同じ機種ならSIMフリーで購入するよりも白ロムの方が安価である点は魅力的なのですが、将来的に

  • 不正な手段(窃盗・詐欺・不正契約など)で入手されたと判明したとき
  • 補償対象になったスマホだと判明したとき
  • 機種代が完済されておらず、支払いが滞っていると判明したとき

などには、赤ロム(ネットワーク利用制限が「☓」のもの。後述。)に変わってしまうからです。

ヤフオクやメルカリなどで販売されている白ロムの商品ページにはスマホのIMEI(製造番号)が掲載されており、それを使えばネットワーク利用制限の状態を調べることができるため、購入の際に赤ロムを掴まされてしまう可能性はほぼありません。

ネットワーク利用制限携帯電話機照会

ドコモ
http://nw-restriction.nttdocomo.co.jp/search.php

au
https://au-cs0.kddi.com/FtHome

ソフトバンク
https://ct11.my.softbank.jp/WBF/icv

しかし、購入時点で白ロムだったとしても将来的に赤ロムになってしまう可能性がゼロとは言えないことから、中古の白ロムを購入するのはおすすめしませんし、もし買うなら自己責任で対処するようにして下さい。

中古を買うならSIMフリーのものがおすすめです。

ちなみに、白ロムのSIMロックを解除すれば全ての通信事業者で使える「SIMフリー」の状態になりますが、ネットワーク利用制限に関するリスク(= 将来的に赤ロムになる可能性)は残るため、SIMロックを解除したスマホは最初からSIMフリーで販売されているスマホとは厳密には異なる状態だと言えます。

調達方法

白ロムの調達方法は以下の通りです。

白ロムの調達方法
機種 状態 調達方法
iPhone 新品 ・大手キャリアを契約するときにセット購入する
(従って、格安SIMで使う際の調達方法にはならない)
一部の格安SIMでiPhoneをセット購入する
中古 ・大手キャリアにて自分で使っていたものを格安SIMへ持ち込む
・ヤフオクやメルカリなどで購入する
一部の格安SIMでiPhoneをセット購入する
Android 新品 ・大手キャリアを契約するときにセット購入する
(従って、格安SIMで使う際の調達方法にはならない)
中古 ・大手キャリアにて自分で使っていたものを格安SIMへ持ち込む
・ヤフオクやメルカリなどで購入する

自分で大手キャリアから白ロムを持ち込む場合は、機種代不要で格安SIMを使えるので経済的なメリットが大きいです。

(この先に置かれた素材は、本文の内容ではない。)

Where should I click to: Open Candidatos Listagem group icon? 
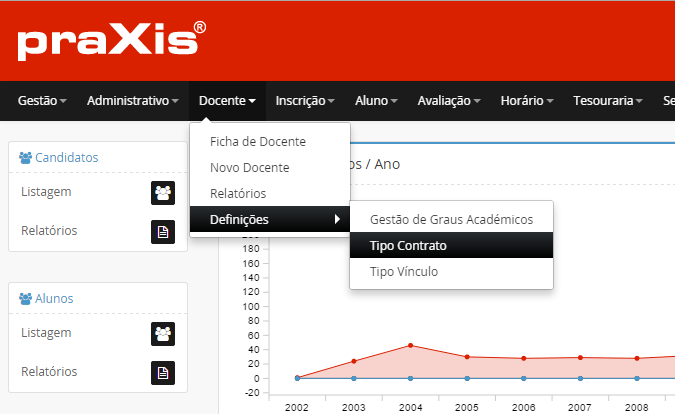point(162,193)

しかし、先述の通り中古で他人から購入した白ロムは将来的に赤ロムになってしまう可能性が全くないとは言い切れないリスクがあるので、おすすめしません。

赤ロム

もともと白ロムだったものが、

  • 不正な手段(窃盗・詐欺・不正契約など)で入手されたと判明したとき
  • 補償対象になったスマホだと判明したとき
  • 機種代が完済されておらず、支払いが滞っていると判明したとき

などによりネットワーク利用制限が「☓」になってしまって、モバイル回線での通信・通話ができなくなってしまった状態のものを指します。

一旦赤ロムになってしまうとSIMカードを挿してもモバイル通信や電話をすることはできませんし、白ロムに戻すこともできませんので格安SIMで使うスマホとしては全く役に立ちません。

一応、Wi-Fiに接続すれば通信はできることから自宅で使うだけなら全く問題ありませんが、用途はかなり限定的です。